Though we all love the inspiration that comes with working in a group during retreats, there are many wonderful practices you can do on your own to boost immunity—techniques that are simple, safe, and free. Here are a few.
Try gargling with warm salt water twice a day. Gargling cleans out bacteria and germs that linger in the nasal passages and throat for 24 to 48 hours before getting into the bloodstream and weakening immunity. Using a neti pot is also a nice option for clearing the sinuses; use it each morning, followed by a few drops of nasya oil.
Mindful eating is so important for healthy digestion and strong immunity. To receive the nourishment in your food, you need to chew thoroughly. Slow down and enjoy each meal in a peaceful environment. I recommend at least one relaxing—and if possible, silent—meal a day, and no eating within two hours of bedtime to ensure proper digestion and a good night’s sleep.
Sip hot water throughout the day. This soothes, hydrates, decongests, and helps cleanse the body. I carry a thermos of hot water with me everywhere and regularly take sips. In general, I suggest warm over cold beverages. Anything iced is difficult to digest when immune function is low.

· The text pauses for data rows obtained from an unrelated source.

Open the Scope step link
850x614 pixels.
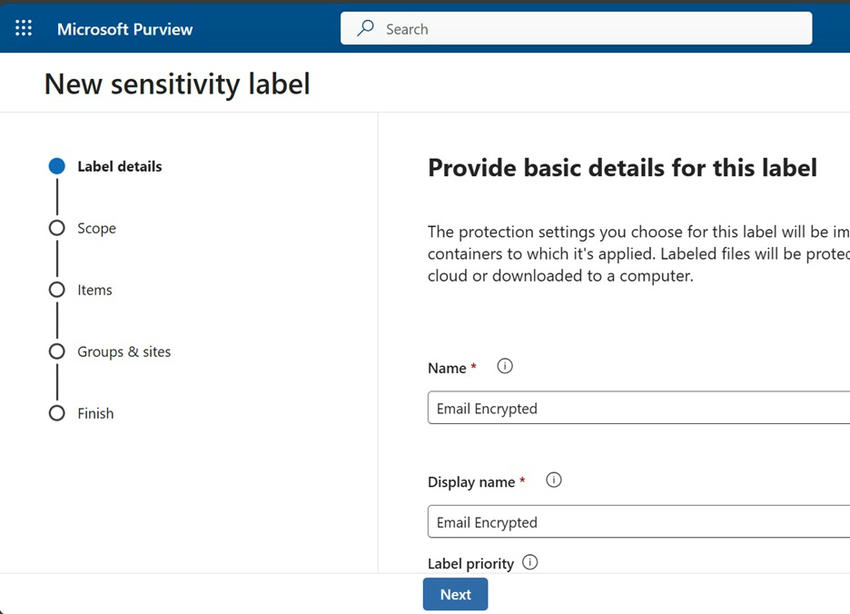(97, 228)
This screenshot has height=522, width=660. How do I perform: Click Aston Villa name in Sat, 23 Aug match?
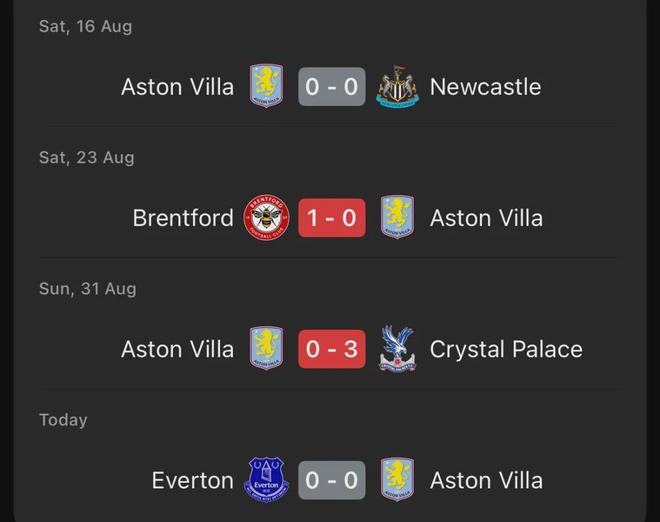tap(486, 218)
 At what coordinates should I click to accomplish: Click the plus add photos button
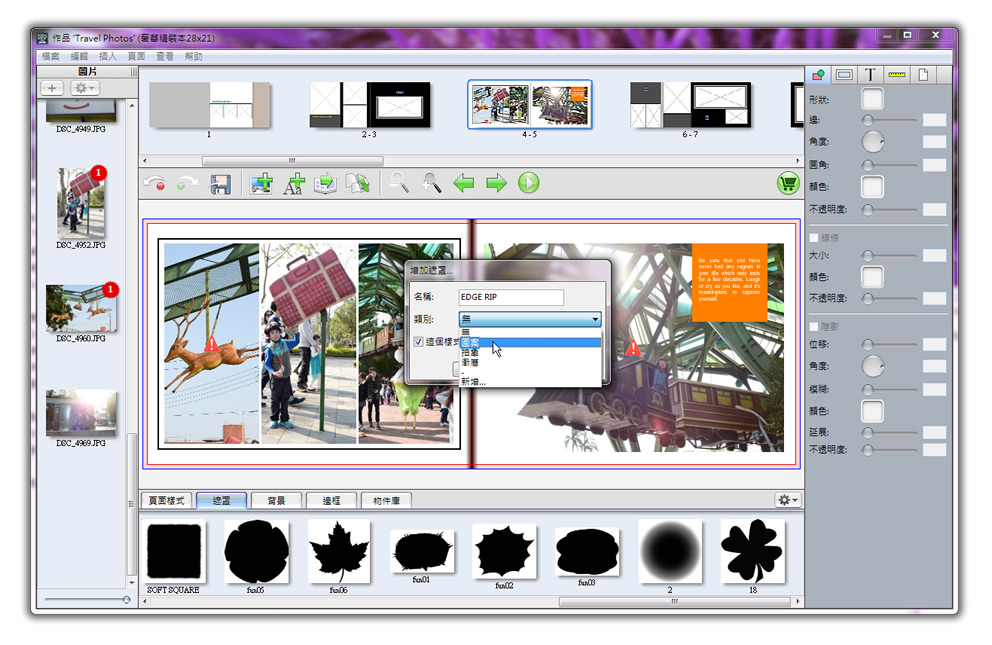pos(52,88)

Daily meditation reduces stress, settles the nerves, and calms the mind. Silence miraculously boosts our buffer against germs. Whether you prefer sitting or walking meditation, opt for at least 10 minutes per day. Practicing yoga nidra or Savasana for 20 minutes a day, two to three times a week, will further soothe the nervous and endocrine systems.
Each night before getting into bed, try jotting down things for which you are grateful. Perhaps you’re grateful for your yoga practice or peaceful moments in nature. Whatever it is, writing it down each night helps you to focus on the positive, and also quiets the mind and reduces stress—easing you into a good night’s sleep, which is essential for boosting immunity.